When things frustrate you, take a moment to breathe before you react. Think about what has frustrated you. Think about how you can change your attitude and respond in a calm manner.
Its difficult .. but you can control by regular practice...as at last you harm yourself, count 1-10 when you feel angry and control yourself.
Try reassessing the situation in a different perspective. Put yourself in the other person's shoes or try to have a more positive mental attitude. And don't forget to breathe. Calming your breathing and muscles helps a lot most of the time.
I know when i get angry i will try to ask my self questions about what is actually causing the anger. Sometimes when i am angry at friends i will have to consciously try and see the situation from their side and try to realize if we had a misunderstanding or not. Its not always easy to do this but i have found that when i do take that second to see other sides of my aggression i can overcome the anger and think more clearly about solutions. Other times it take me explaining to those friends that i am mad and what caused that feeling to emerge.

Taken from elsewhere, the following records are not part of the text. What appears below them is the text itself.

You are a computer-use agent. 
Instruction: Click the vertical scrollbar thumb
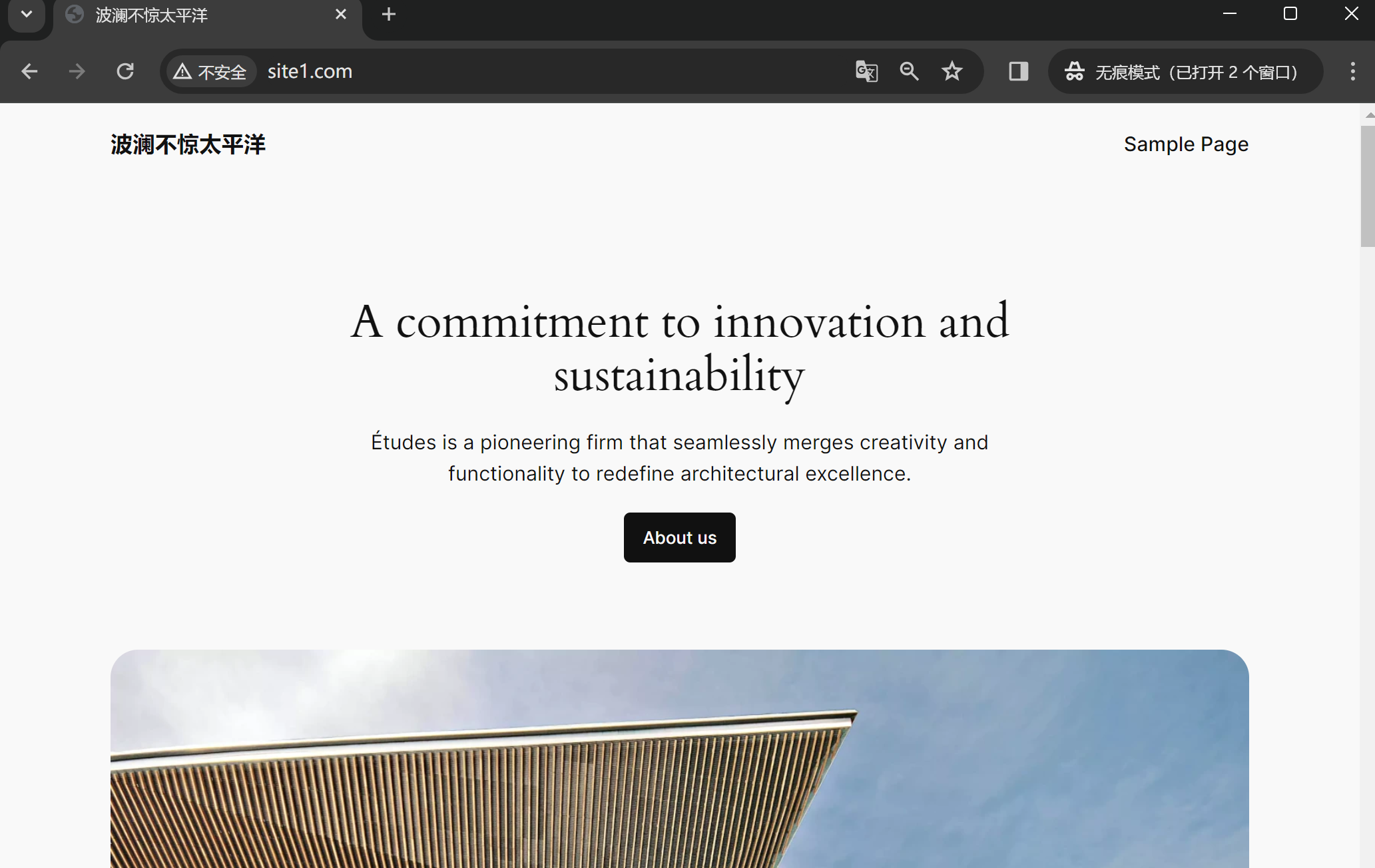(x=1367, y=186)
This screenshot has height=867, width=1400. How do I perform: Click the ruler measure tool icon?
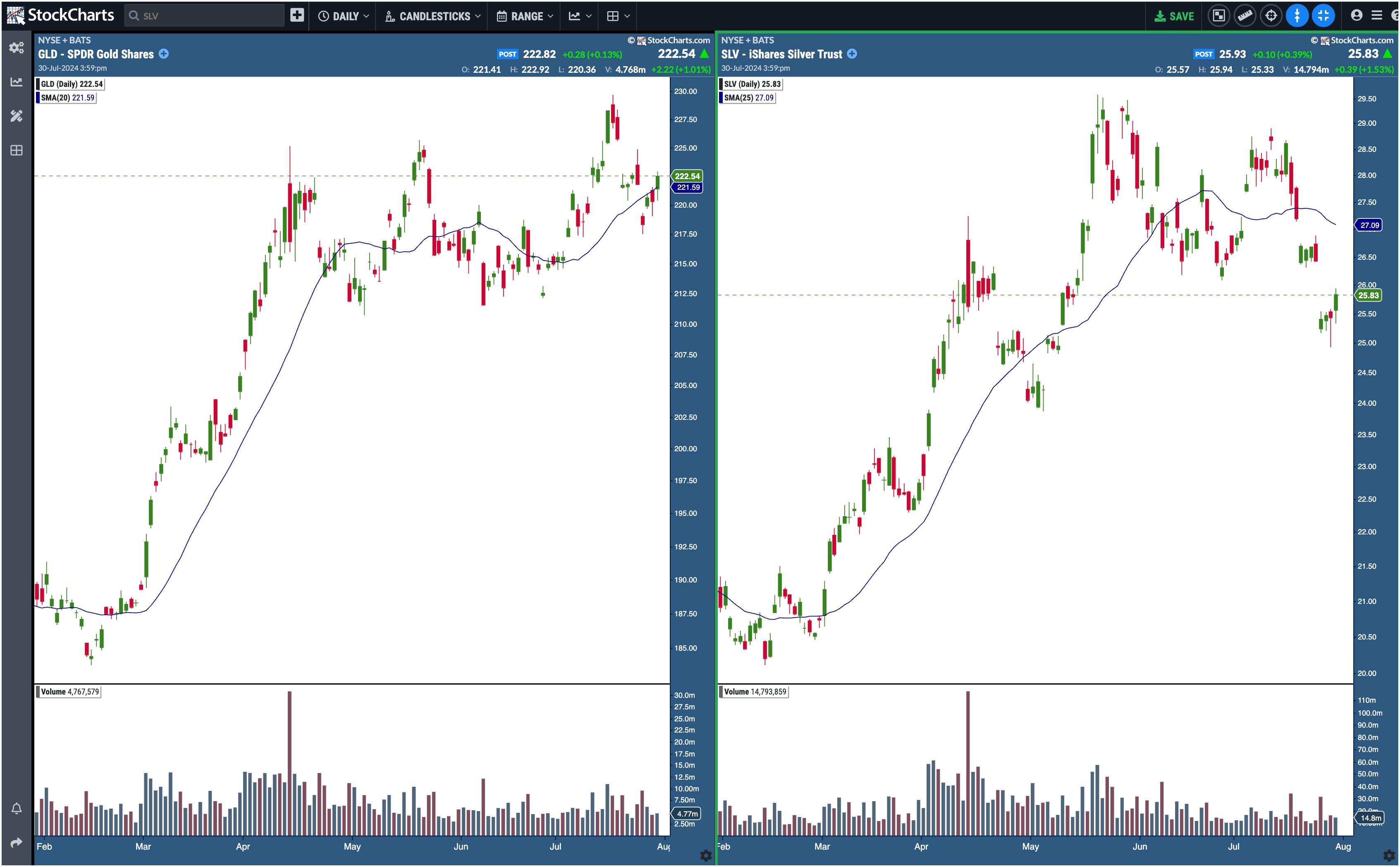click(x=1245, y=16)
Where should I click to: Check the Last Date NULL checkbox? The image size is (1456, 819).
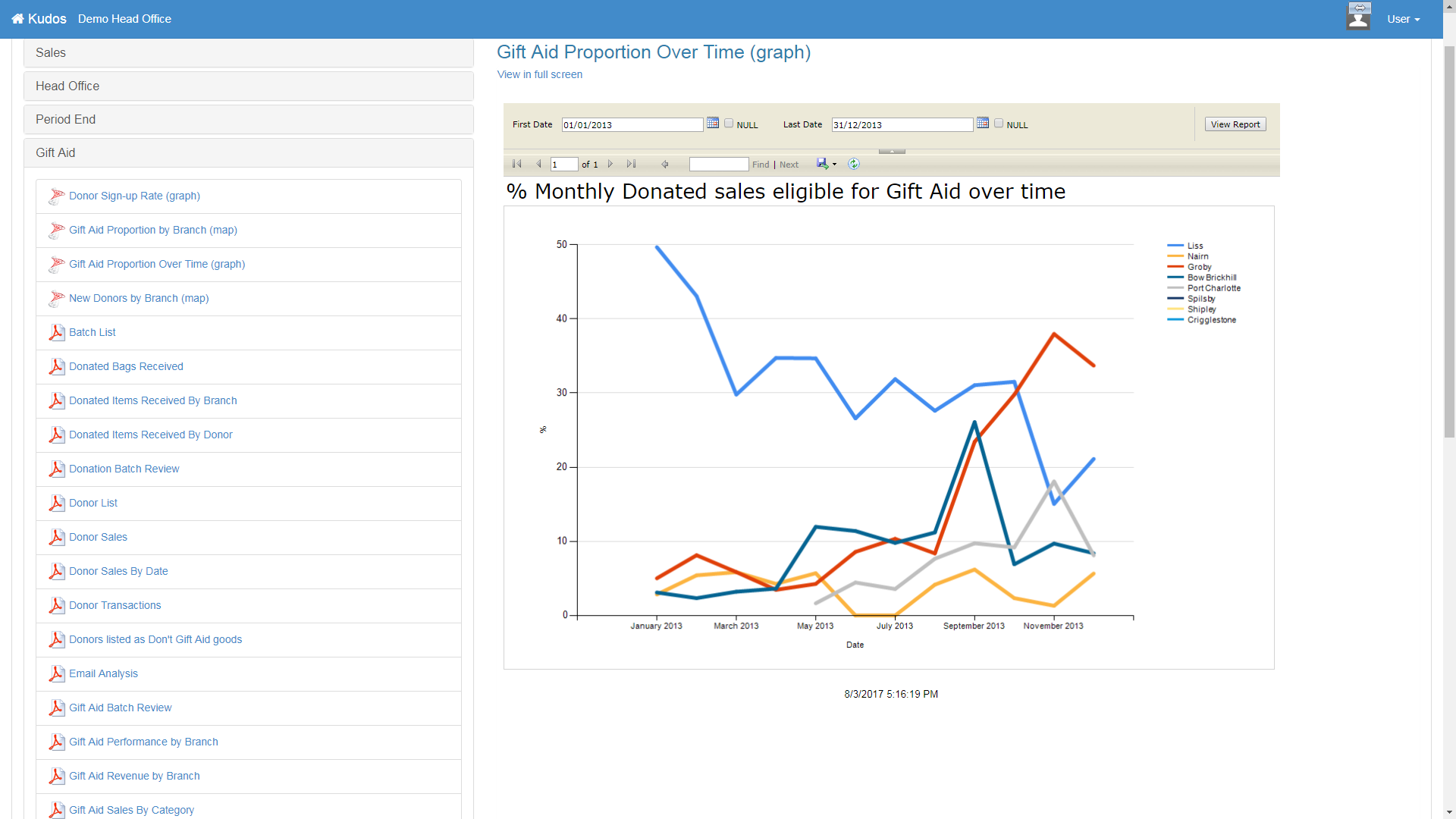(x=999, y=124)
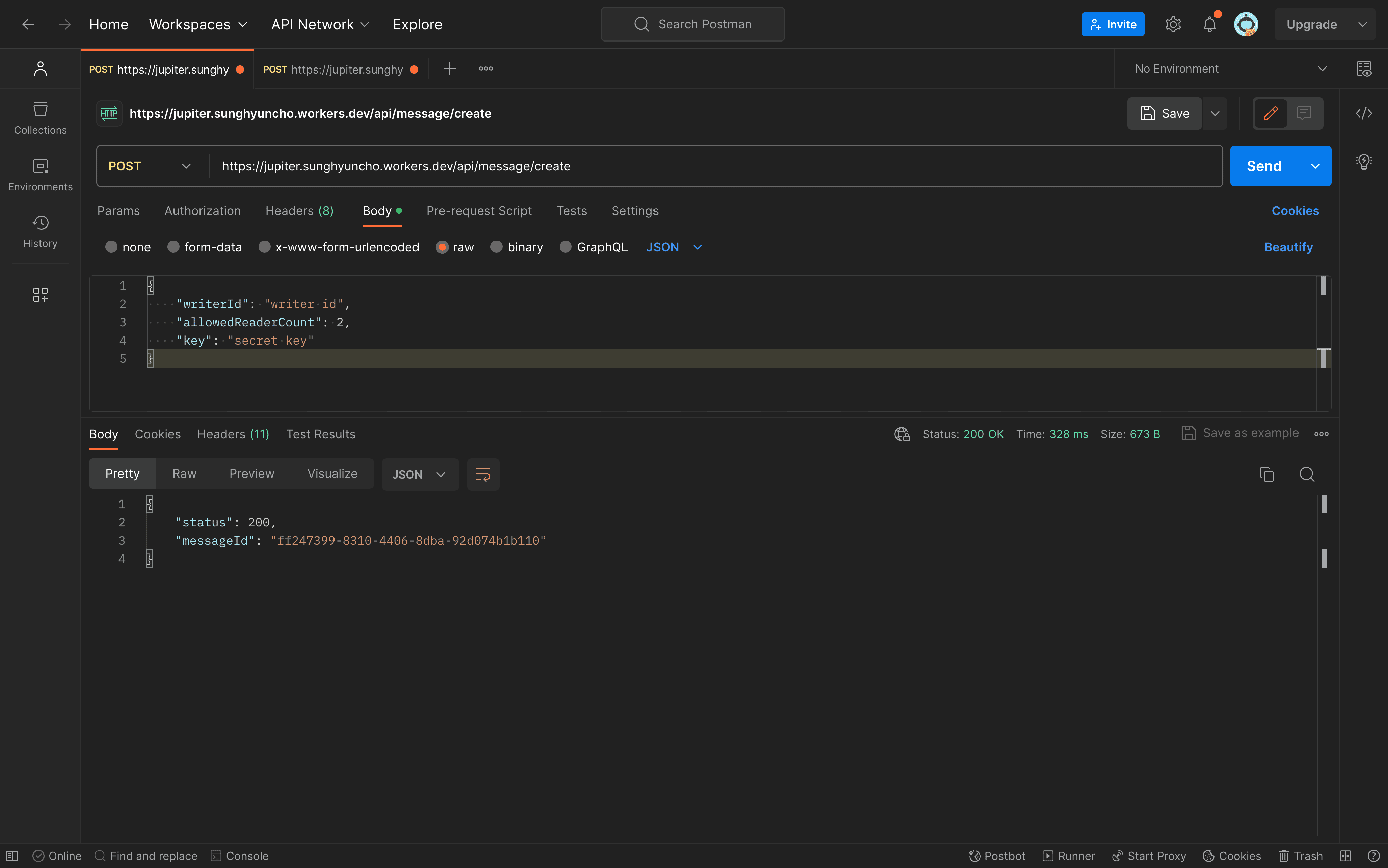Search within the response body
Image resolution: width=1388 pixels, height=868 pixels.
[1307, 474]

It's alright to be angry and try not scolding yourself for it. anger is as natural a feeling as is happiness, sorrow, or anything for that matter. the main prblem it becomes is when you hurt others or yourself when being in that state of feeling, either by saying them words you shouldn't be saying, being violent with others, or with oneself. try and embrace the feeling, admit that you feel this way, and keep asking questions in your brain before reacting to anything or saying anything. it is particularly important to know the consequences that might be brought while reacting certain way, or atleast having an idea of what it might be....at this point i know maybe i don't make any sense...but id khow else to say it. last and the most important, iin the most sorrowful or angry days. try and see goodness in the smallest of things, do things you enjoy AND MEDITATE.